Action item = Among the entries below, find every line that contains the string "computer", then copy it.

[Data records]
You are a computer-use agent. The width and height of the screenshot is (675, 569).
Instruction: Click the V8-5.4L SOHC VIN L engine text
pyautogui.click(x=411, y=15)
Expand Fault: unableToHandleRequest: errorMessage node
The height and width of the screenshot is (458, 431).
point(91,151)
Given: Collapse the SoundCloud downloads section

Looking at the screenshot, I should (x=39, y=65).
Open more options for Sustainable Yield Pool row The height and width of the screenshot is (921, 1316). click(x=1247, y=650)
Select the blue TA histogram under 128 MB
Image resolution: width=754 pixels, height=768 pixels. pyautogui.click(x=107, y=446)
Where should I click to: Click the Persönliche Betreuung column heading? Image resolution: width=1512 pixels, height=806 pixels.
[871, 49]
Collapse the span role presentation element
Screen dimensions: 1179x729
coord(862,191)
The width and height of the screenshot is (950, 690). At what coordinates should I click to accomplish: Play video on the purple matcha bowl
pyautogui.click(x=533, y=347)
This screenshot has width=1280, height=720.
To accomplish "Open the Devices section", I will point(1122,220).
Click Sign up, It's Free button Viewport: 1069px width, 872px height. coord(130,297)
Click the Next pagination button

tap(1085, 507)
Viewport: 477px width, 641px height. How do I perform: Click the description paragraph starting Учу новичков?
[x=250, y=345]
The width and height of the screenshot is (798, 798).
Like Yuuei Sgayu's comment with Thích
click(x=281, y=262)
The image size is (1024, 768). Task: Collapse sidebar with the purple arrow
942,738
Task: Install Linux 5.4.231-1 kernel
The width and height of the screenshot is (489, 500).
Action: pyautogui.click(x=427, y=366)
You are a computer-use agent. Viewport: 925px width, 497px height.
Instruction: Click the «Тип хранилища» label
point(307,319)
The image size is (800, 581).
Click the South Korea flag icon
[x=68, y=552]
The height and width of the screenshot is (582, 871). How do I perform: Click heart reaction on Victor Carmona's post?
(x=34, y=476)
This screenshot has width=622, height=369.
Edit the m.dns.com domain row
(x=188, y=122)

Output =
You are a computer-use agent. The width and height of the screenshot is (675, 569).
You are a computer-use agent. Viewport: 925px width, 497px height.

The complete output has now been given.